What the task requires :: Down to the last line, reproduce the records exactly.

START Recorded data

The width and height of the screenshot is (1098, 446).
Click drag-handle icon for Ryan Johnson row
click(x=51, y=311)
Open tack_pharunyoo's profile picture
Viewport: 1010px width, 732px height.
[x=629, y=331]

END Recorded data

Result for this task ::
The width and height of the screenshot is (1098, 446).
Click drag-handle icon for Ryan Johnson row
click(x=51, y=311)
Open tack_pharunyoo's profile picture
Viewport: 1010px width, 732px height.
[x=629, y=331]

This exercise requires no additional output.